I am satisfied that in light of that evidence I should accept the applicant's evidence that she is unfit for employment. The applicant thus has no income other than the maintenance payments which she receives from the respondent. She is in receipt of council tax benefit of £12.82 per week (No. 131 of process) and housing benefit of £46.73 per week (No. 132 of process).

Other Considerations

[14] A number of matters were put before me which I have not relied upon as ground for refusing to confirm the provisional order. I mention some of them in order to make it clear that they have not been regarded as ground for refusing confirmation of the provisional order.
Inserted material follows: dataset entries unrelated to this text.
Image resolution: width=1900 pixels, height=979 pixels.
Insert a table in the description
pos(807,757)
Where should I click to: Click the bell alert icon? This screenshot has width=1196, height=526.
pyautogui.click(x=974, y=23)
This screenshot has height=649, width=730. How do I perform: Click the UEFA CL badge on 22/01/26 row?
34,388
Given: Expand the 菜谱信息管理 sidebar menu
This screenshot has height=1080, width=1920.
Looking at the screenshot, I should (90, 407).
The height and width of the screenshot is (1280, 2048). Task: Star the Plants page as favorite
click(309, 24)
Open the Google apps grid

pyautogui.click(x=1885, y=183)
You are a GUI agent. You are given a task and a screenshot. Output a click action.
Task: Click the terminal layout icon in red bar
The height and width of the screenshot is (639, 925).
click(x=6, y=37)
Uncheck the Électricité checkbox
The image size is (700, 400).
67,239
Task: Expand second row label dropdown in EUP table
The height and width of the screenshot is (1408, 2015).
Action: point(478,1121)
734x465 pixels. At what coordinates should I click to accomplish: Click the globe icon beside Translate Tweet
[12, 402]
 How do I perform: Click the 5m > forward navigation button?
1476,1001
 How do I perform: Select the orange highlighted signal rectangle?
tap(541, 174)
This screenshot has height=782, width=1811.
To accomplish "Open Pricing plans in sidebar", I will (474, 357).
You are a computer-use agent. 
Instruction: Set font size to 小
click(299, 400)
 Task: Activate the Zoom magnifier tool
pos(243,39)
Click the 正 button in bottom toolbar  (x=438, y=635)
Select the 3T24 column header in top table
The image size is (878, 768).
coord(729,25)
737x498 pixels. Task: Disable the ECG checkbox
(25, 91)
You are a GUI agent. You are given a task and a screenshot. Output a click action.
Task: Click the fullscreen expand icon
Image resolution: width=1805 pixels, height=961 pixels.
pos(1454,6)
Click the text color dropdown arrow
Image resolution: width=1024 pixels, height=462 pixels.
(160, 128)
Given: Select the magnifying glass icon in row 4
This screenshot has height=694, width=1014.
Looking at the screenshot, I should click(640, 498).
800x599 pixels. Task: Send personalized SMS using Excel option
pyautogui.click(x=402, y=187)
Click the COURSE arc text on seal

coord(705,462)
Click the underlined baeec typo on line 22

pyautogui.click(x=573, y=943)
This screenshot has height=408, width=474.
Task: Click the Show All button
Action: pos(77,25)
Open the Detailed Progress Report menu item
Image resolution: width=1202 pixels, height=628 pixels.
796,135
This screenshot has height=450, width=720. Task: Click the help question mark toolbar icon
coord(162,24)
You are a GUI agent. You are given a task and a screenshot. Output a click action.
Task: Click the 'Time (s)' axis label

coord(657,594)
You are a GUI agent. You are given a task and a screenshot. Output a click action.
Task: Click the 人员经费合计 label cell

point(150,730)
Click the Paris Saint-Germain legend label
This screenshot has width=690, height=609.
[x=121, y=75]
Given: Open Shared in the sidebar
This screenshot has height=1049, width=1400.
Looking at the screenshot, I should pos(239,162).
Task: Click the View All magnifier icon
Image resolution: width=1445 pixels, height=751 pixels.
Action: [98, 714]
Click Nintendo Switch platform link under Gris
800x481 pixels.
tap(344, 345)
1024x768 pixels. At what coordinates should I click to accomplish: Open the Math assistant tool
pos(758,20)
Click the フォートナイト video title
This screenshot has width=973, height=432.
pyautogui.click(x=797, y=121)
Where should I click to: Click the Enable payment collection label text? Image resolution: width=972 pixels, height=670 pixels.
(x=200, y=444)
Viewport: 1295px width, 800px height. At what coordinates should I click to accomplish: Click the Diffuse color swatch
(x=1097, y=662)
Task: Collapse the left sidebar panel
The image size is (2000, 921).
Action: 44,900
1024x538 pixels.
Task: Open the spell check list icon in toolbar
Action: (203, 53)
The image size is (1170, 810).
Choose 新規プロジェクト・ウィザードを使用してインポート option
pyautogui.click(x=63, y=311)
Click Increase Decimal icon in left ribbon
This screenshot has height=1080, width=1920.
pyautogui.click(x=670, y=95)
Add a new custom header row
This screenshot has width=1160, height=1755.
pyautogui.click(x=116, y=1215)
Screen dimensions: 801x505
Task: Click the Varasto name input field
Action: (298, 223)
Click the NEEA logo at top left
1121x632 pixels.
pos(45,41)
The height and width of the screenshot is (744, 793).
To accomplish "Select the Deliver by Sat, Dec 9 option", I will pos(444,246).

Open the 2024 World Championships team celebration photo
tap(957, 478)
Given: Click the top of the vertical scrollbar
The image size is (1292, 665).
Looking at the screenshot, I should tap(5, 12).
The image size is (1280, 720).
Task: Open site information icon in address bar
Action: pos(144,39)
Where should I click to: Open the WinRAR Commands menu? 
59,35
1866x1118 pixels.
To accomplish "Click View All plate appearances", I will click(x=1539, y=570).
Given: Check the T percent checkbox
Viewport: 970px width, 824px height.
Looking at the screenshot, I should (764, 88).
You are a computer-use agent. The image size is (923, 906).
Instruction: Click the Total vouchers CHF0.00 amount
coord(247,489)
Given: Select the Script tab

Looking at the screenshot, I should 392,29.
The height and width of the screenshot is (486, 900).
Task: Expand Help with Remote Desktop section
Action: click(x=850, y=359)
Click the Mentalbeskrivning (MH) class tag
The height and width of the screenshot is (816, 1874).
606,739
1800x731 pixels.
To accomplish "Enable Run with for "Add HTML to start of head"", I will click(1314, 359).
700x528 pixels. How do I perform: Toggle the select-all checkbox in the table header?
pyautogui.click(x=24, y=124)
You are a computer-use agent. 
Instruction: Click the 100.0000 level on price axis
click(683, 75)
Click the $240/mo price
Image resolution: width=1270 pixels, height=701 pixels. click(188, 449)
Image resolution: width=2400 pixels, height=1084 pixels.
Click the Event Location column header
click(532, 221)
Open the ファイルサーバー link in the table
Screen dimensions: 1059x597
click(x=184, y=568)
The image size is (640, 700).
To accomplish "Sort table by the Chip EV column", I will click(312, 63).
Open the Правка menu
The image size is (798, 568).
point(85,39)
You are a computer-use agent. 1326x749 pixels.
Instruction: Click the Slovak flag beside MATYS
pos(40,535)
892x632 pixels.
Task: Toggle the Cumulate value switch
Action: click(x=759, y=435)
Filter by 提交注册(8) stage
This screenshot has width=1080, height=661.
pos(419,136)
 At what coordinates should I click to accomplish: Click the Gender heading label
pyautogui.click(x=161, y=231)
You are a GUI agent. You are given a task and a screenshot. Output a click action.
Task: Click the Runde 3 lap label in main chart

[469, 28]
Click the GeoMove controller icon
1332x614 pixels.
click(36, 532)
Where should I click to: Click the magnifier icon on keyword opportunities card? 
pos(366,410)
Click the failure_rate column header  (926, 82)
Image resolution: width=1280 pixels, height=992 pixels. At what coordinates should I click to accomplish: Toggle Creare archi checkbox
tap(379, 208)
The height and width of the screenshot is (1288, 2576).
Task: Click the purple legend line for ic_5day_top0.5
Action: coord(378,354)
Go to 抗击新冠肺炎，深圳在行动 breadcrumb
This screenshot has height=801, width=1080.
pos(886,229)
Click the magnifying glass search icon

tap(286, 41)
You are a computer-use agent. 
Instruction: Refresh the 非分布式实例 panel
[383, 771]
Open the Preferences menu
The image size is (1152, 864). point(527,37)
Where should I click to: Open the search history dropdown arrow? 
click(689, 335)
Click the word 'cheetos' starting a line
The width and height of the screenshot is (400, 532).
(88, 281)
The applicant referred to the respondent's earnings from books and lectures. The respondent denies such earnings, and I accept his denial. In paragraph 14 of her affidavit the applicant refers to the respondent's inheritance of a 20% interest in a hotel in Scotland. That evidence is very general, and the respondent has not had an opportunity to respond to it. I therefore leave it out of account. The applicant in paragraph 16 of her affidavit refers to earnings of the respondent's present wife. Without more concrete detail, I do not consider it appropriate to take that into account.

Result

[15] For the reasons set out in paragraphs [10] to [13] I am of opinion that it is fair and reasonable that the respondent should continue to maintain the applicant at the rate that has applied since 1984. I accordingly refuse to confirm the provisional order re-issued by the Singapore court on 1 February 2000.